建設現場は非常に興味深く、これ以上シンプルにならない人工世界の雛型であり、あらゆる観念が物質によって担保される地上の楽園だと思う。もしくは地獄だと思う。だがそれが良いと思う。「責任」や「思いやり」や「生きがい」などの頭の中の観念は現場にはなく、代わりにそれらが「ない」にも関わらず「ある」ことを保証するものとして、あらゆる元素から成る固体・液体・気体状の建築部材がそこにある。ということであろう。置いてある。または立て掛けてある。あと吊り下げられてある。現在の人間のテクノロジーや認識の限界において「物質」は三次元である(たぶん)と思う。BUMP OF CHICKENの『カルマ』でも同じことを言ってた。

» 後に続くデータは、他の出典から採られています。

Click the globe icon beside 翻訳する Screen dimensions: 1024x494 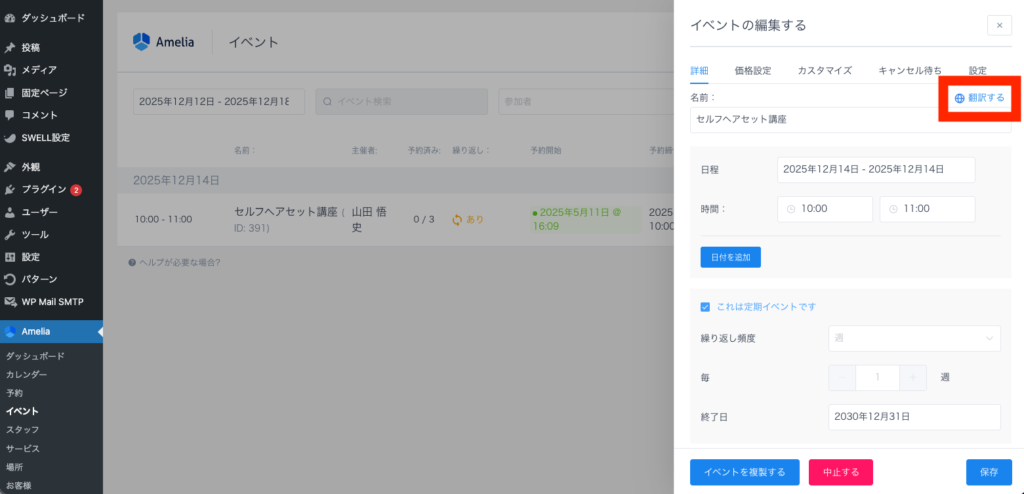(960, 98)
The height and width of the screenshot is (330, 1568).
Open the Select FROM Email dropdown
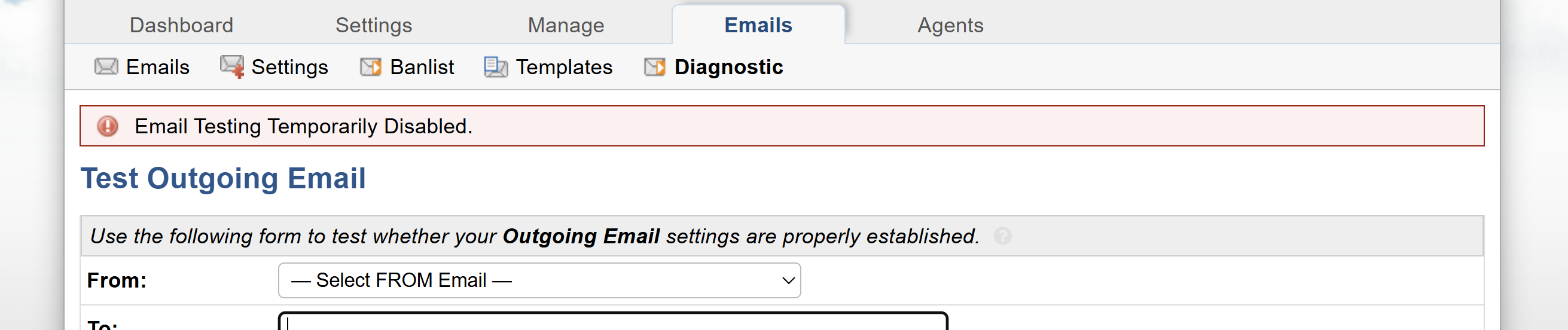538,280

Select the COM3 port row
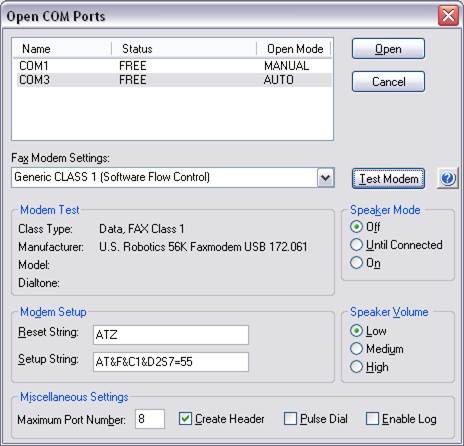click(174, 80)
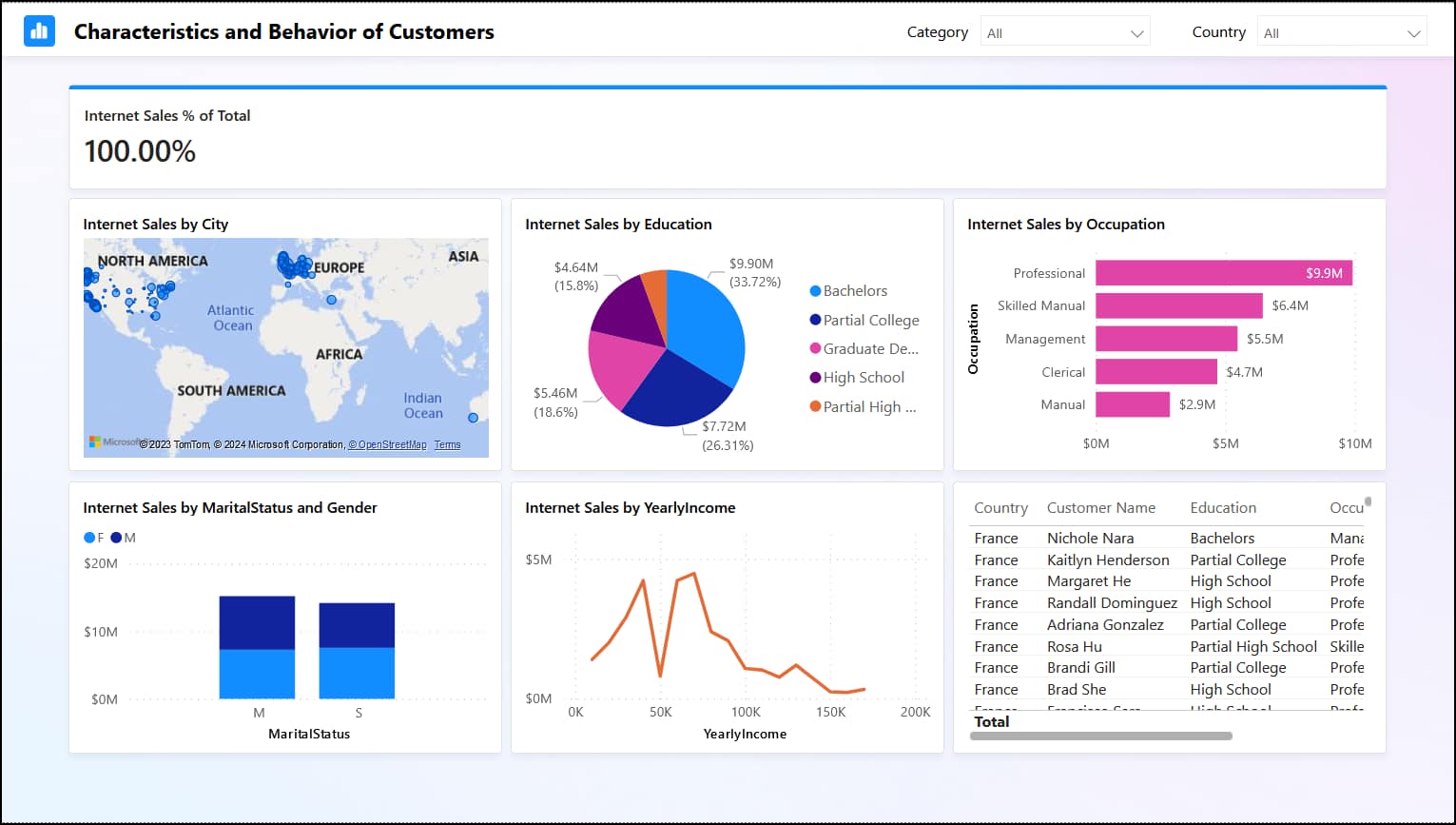Click the blue bar-chart logo in the header
1456x825 pixels.
click(38, 31)
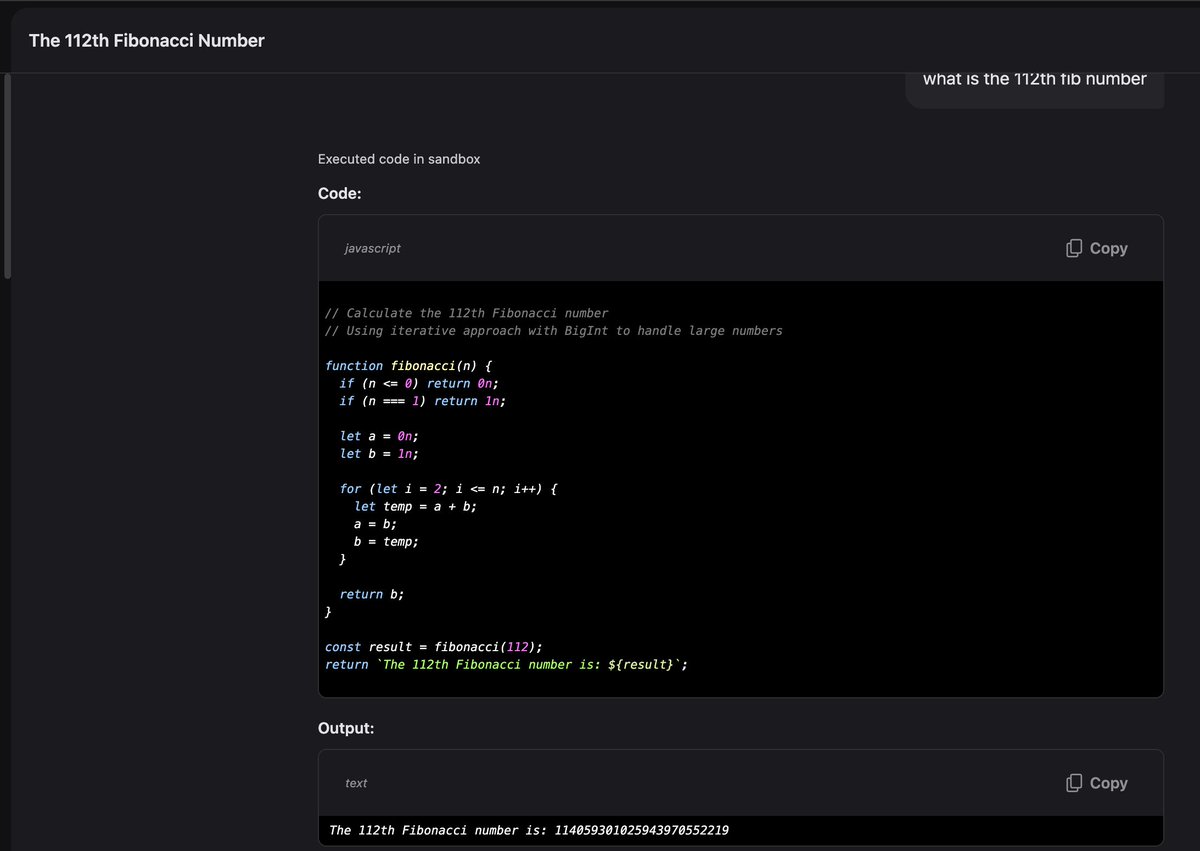Click the user message bubble

coord(1035,78)
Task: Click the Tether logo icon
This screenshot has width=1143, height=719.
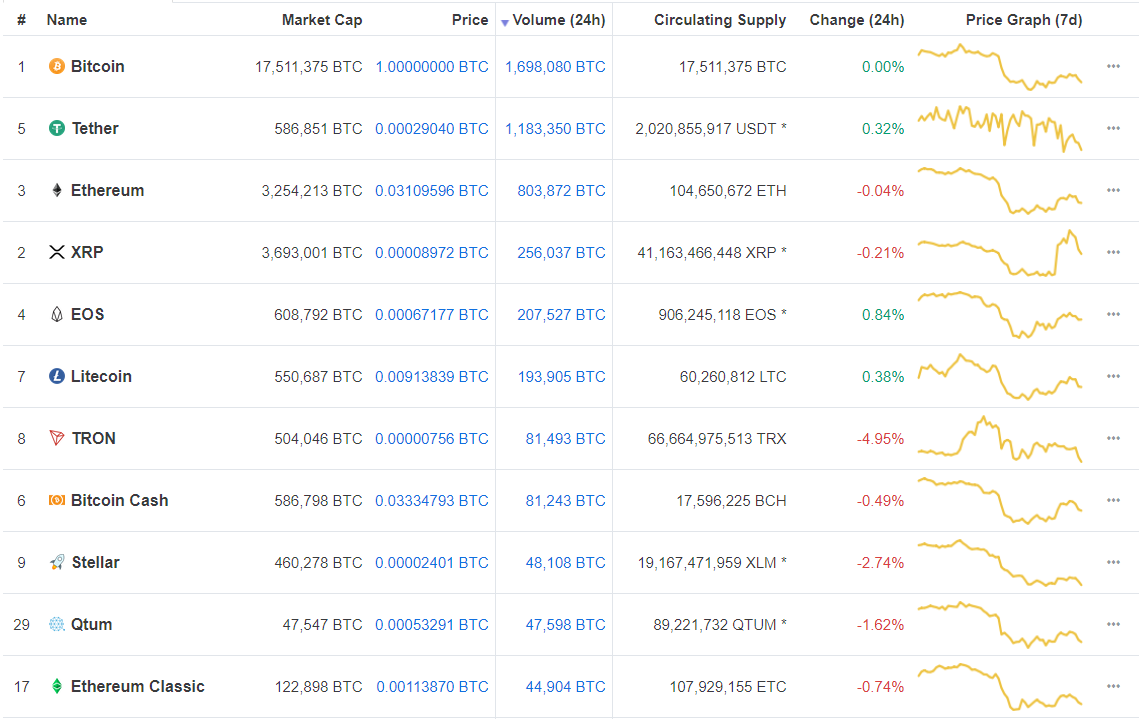Action: (57, 129)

“存在が続く限り 仕方ないから場所を取る ひとつ分の陽だまりに ふたつはちょっと入れない ガラス玉ひとつ落とされた 落ちたとき何か弾きだした 奪い取った場所で光を浴びた”  と言ってた。それはたとえば地面に描かれた円(二次元)ならば我々の身体(三次元)は悠々とその白線を越えて中に入ることができるが、ガラス玉などの三次元の球体ならば我々の身体はそれに弾かれる。ということだと思う。(円と球体の例は『三体』で出てきた。)とにかく建設現場の部材は本当に究極の拒絶体であると思う。そしてそれが人と人との間に「責任」や「思いやり」や「生きがい」などの、〈ない〉にも関わらず〈ある〉ような類のあらゆる観念の約束を、各次元の最果てで担保してくれている。ような気がする。かもしれない気がする。それが素晴らしい。しかし何より人間の身体こそ物質であり、思考は我々の三次元の細胞が行なっており、それがやばい。そして次元がやばい。そんなものが存在することがやばい。「存在」という概念も我々の認識のひとつの限界に過ぎないのがやばい。現場にいると、建築部材についてもっとミクロな?ことを考えるのだが、いざその場を離れ書き始めると、結局神学的な机上の空論になる。とにかくここは地獄。しかし私にとってはどこも天国。ということだと思う。しかし「私」などという概念がどうでもいい。